Disease does not respond to the "unseen hand" of the market. Otherwise people would just stop getting cancer because it costs so much to treat.
Can you say sugar teat!
Actually, the free-market works great with health care and did so for decades before the 1930s and then again in the 1970s when government regulations and programs began to place certain pressures on the health care systems. The government bascially corporatized the health care systems to the point that real competition was squeezed out of the system. Additionally, government programs also led to a tightening of market forces in the system.
Having worked for Wal-Mart, they continue to prove how a free-market can provide better than govt. Not the same since Mr. Sam, but still provides value. Sure they have faults and being the big kid on the block they will constantly be challenged by looters and valid complaints.
Socialism became popular in America shortly after the great depression. Polically it is an easy way to screw up an election to say hey, Herbert Hoover doesn't give a fnck about the average American, but Franklin Roosevelt does!
Also MLK jr was a socialist as well as many in the Civil Rights movement who saw it as necessary to keep the black man from getting taken advantage of.

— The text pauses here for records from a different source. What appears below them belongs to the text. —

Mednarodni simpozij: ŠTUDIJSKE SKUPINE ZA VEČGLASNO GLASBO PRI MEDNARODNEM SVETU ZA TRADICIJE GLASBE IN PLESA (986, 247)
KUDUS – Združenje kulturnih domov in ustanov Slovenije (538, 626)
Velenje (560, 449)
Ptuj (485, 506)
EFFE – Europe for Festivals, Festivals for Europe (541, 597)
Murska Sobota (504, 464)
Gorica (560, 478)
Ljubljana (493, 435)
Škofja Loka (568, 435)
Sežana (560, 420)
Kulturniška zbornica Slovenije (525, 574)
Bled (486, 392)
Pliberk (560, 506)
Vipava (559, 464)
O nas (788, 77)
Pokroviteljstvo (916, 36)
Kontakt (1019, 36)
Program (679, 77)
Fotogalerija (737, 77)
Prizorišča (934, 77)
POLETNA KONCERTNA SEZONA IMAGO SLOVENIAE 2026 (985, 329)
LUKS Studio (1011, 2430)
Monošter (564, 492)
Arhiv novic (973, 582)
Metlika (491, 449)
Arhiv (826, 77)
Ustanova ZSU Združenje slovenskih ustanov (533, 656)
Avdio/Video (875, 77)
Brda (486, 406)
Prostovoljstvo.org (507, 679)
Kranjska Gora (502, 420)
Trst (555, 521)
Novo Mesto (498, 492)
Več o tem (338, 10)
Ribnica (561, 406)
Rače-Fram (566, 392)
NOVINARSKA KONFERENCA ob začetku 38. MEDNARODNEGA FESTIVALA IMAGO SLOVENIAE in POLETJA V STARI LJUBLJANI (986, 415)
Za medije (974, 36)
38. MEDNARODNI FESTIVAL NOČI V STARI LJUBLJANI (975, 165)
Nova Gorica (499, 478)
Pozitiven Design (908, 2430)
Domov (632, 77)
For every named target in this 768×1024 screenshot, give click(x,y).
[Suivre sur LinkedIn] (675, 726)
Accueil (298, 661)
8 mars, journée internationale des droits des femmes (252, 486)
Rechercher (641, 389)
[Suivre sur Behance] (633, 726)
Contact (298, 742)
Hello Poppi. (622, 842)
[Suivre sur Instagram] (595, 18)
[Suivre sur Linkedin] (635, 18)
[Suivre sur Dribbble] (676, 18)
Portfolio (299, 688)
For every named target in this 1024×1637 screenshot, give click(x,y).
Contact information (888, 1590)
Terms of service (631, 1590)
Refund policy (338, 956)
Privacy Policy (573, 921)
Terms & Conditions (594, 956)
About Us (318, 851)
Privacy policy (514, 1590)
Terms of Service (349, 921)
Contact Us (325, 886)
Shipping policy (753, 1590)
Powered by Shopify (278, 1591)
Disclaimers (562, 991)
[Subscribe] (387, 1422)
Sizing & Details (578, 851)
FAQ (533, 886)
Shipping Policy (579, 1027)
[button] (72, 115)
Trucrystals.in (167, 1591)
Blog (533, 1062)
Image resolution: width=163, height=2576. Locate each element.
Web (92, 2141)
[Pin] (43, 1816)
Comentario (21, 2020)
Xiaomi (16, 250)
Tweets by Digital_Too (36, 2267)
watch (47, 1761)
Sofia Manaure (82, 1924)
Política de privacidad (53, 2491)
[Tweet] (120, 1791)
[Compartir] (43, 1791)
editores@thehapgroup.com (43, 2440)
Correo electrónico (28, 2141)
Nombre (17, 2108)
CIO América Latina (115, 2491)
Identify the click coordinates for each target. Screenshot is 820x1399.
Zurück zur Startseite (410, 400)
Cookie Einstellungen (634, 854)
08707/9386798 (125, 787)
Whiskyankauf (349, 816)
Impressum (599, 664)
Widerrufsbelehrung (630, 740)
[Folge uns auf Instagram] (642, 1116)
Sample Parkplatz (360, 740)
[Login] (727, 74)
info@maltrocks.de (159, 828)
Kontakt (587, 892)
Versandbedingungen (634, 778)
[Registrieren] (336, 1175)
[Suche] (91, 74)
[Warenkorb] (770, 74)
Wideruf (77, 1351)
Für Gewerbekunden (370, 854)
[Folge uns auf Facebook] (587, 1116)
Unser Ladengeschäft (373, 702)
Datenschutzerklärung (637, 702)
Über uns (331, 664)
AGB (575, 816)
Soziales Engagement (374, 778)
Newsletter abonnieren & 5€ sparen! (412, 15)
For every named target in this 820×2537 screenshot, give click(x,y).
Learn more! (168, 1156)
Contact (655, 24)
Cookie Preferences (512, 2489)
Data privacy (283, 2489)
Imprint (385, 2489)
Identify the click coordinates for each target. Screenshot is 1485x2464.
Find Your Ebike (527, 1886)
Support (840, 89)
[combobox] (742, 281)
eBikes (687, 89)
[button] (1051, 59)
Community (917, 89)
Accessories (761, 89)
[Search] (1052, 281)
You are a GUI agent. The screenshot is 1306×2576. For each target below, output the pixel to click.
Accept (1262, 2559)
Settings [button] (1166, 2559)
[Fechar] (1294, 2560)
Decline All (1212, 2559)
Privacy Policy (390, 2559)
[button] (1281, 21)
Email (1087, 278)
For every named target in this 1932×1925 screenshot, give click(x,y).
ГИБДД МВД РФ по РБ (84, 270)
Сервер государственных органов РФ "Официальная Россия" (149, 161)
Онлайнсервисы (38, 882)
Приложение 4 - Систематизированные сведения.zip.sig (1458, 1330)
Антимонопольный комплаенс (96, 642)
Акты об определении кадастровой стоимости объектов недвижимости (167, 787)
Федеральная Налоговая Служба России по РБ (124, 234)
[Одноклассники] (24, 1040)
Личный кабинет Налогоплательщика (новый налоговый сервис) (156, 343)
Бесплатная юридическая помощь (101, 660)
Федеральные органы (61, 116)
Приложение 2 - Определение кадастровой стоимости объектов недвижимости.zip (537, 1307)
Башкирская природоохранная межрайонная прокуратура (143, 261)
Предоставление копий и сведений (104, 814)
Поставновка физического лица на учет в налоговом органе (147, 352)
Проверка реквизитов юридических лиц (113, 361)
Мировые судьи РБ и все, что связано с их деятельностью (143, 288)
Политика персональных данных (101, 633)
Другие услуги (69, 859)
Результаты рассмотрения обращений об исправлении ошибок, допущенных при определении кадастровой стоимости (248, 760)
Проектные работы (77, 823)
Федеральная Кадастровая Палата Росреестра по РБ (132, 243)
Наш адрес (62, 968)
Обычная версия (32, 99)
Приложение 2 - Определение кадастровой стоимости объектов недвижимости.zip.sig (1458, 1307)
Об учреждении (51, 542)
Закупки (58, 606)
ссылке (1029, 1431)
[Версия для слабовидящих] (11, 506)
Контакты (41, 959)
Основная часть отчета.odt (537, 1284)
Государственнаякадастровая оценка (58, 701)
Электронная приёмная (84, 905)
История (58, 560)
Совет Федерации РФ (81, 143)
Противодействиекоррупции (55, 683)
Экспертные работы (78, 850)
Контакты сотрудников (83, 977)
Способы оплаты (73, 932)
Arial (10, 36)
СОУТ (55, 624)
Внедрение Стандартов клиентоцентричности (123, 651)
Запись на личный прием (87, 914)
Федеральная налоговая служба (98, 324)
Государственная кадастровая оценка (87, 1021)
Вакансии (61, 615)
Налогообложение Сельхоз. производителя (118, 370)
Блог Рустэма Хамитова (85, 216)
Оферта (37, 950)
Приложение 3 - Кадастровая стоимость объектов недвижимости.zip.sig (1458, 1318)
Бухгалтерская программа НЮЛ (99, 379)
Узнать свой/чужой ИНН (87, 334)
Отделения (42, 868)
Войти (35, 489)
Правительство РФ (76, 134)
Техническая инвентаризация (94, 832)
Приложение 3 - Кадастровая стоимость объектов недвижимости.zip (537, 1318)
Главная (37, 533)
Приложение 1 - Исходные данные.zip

"Socialism became popular in America shortly after the great depression. Polically it is an easy way to screw up an election to say hey, Herbert Hoover doesn't give a fnck about the average American, but Franklin Roosevelt does!"
Socialism (or really Fascism) was popular in America all throughout the 1920's, and was actually on the wane when FDR was elected. But there is very little difference, economically, between Hoover and FDR, except in degree.
They advocated the same policies, but FDR was able to ram more of them through and in greater size.